[Stored items]
- - - -
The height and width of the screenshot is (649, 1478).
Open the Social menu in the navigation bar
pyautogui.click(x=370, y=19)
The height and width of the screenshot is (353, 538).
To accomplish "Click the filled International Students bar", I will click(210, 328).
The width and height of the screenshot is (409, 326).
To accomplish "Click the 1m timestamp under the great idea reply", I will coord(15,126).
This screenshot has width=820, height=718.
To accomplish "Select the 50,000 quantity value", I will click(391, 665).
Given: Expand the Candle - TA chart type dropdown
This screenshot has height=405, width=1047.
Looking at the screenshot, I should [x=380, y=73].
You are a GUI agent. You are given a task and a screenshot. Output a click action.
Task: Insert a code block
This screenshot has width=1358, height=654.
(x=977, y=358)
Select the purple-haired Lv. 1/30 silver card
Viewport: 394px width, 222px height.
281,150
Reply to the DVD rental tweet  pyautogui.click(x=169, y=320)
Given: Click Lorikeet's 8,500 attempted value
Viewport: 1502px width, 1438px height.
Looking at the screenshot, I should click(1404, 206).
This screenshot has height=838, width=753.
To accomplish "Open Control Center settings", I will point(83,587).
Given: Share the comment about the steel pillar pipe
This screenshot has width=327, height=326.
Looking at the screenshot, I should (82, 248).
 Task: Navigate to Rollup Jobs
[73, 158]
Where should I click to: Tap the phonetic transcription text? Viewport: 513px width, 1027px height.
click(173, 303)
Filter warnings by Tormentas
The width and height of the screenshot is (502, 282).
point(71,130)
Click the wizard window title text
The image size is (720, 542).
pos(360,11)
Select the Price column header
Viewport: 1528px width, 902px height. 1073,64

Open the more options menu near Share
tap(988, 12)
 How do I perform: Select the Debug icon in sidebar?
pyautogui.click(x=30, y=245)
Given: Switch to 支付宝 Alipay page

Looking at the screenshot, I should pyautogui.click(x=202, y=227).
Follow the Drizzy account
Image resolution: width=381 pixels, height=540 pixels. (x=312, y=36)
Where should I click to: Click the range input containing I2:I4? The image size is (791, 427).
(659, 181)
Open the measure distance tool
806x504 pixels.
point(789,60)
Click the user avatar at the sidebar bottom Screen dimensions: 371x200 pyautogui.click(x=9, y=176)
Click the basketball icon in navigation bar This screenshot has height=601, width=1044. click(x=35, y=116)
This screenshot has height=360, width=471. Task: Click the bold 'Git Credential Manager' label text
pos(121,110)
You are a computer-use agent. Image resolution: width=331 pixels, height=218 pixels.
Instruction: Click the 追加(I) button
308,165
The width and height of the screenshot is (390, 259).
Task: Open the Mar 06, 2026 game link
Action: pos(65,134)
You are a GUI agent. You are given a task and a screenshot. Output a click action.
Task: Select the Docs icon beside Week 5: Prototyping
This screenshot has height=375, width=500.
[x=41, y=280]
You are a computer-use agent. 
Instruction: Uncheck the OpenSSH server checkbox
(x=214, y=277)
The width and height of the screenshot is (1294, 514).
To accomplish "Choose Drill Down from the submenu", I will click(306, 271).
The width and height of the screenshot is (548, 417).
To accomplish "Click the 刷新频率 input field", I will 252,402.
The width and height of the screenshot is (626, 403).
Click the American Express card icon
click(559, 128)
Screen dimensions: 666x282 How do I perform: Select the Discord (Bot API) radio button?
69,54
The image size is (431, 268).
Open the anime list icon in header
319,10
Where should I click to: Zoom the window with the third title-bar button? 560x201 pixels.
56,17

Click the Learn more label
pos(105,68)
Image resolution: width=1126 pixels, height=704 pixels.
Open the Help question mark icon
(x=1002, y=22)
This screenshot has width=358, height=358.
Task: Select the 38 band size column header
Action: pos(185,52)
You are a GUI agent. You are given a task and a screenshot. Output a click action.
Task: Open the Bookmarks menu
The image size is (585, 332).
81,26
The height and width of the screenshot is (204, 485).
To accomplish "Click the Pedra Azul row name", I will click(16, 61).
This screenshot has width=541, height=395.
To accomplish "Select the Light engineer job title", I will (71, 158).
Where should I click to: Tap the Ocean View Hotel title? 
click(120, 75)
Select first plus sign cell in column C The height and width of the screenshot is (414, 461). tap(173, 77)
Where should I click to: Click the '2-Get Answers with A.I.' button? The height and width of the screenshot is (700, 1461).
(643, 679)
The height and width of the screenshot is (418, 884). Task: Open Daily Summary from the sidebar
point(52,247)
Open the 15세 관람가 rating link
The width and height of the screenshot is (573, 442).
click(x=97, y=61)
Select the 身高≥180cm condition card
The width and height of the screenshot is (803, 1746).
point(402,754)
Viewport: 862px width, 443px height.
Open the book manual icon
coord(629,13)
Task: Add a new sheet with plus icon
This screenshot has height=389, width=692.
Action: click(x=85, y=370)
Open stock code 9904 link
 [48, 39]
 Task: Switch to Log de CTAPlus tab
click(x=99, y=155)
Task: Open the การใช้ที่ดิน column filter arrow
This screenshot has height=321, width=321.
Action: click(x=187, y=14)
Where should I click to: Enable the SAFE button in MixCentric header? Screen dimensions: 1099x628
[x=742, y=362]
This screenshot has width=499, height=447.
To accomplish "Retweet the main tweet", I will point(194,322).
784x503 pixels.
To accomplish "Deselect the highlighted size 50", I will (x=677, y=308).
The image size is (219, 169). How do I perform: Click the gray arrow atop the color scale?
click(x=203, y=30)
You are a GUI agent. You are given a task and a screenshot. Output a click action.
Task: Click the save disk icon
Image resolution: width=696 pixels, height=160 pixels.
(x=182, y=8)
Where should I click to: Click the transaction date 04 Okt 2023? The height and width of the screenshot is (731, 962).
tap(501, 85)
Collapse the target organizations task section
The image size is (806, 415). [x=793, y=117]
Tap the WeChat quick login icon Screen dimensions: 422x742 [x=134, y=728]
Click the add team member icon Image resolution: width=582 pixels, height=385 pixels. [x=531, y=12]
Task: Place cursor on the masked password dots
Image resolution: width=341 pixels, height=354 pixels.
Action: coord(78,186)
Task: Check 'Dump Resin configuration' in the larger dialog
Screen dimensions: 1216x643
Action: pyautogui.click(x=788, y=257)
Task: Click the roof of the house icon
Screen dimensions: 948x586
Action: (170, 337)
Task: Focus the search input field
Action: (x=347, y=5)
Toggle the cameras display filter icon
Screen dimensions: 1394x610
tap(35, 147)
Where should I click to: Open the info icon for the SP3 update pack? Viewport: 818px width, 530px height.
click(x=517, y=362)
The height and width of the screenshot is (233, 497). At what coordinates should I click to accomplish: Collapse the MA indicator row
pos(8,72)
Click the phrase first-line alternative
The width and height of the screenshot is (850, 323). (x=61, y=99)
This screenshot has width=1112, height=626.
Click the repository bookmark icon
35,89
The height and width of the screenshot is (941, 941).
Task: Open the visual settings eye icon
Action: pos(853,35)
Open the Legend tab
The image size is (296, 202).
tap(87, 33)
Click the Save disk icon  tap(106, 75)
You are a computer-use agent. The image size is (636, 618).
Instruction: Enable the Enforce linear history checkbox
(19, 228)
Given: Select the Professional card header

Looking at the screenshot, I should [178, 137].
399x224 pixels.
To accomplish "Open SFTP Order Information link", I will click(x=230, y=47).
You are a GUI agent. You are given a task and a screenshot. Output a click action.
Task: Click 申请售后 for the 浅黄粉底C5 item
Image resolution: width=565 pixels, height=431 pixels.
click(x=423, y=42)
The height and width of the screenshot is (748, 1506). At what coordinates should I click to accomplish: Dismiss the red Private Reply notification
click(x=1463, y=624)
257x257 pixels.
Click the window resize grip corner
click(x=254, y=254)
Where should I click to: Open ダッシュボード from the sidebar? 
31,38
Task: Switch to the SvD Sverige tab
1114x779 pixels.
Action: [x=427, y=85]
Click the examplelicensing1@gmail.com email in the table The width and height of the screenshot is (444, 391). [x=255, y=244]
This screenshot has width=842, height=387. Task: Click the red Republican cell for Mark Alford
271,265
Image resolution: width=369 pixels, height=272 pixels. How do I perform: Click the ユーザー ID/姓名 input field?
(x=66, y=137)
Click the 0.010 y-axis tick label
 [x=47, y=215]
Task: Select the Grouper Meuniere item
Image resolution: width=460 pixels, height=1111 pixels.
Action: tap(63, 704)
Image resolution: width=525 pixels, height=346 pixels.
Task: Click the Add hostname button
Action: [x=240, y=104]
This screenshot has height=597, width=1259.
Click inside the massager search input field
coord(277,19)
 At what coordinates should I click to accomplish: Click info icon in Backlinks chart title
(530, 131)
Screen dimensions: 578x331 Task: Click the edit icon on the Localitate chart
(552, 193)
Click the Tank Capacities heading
- - - -
**The problem:** Go through the records and copy each line with "value" in it.

**Exercise response:**
To accomplish "Select the 50,000 quantity value", I will click(391, 665).
Given: Click Lorikeet's 8,500 attempted value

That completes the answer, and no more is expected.